Here's Megan from Damn Good Yoga showing an exquisite example of Laghu Vajrasana
Well for one thing, it's hard, lol!  Holy quads Batman!  I knew that's one area the pose was supposed to strengthen, but I don't think you can ever completely understand it until you try it.  My quads were on fire for 2 days after the first attempt at it, lol.  It was also completely discombulating for my brain.  Kate explained how to do it and then had me try and I said, "wait, where do my hands go?"  And I tried lowering down and my brain thought, "wait a second, how am I supposed to do this and keep my arms straight, that doesn't make any sense!"  It has also been a very humbling pose because I can't do it yet.  I get about 3/4 of the way down, try to hang on, lose it and...splat!  Right on top of the head.  And trying to come up from it...not even close, lol.  It's hilarious.  I can't do anything but laugh at it.  When I was first attempting this pose, I was focusing so hard on trying to do it that I was hesitating to completely go for it, because I could feel that I was going to lose it.  Kate saw that and said, "it's ok if you crash and burn."  And, oddly enough, it feels really nice to not get it on the first try, to have to work for it.  Being physically active for nearly my entire life and having a good amount of natural flexibility, it's not hard for my body to be able to just do things without having to work really hard at it for a substantial length of time.  So, this feels nice; to not be perfect or good at something right away.  And even if I'm not able to completely do the full posture right now, the effects of simply just trying to do the posture are showing.  Not only do my legs feel stronger (like they used to when I was a runner, hello legs!), but practicing the pose has been a big help in my drop-backs!  I feel like I have even more control over them now and the landing is super soft and light! 

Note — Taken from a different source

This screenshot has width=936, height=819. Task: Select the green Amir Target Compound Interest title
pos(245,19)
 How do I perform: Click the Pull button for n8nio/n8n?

There are lots of things clicking together in my practice right now and it just feels soo good.  Peaceful, empowering, stabilizing, liberating...I'm loving it so much right now that when I finish, the first thing that comes to my mind is, "I don't want to stop.  I feel like I could just keep going."  I leave the studio to go to work and the first thing I think about is how soon I can come back and do it all again.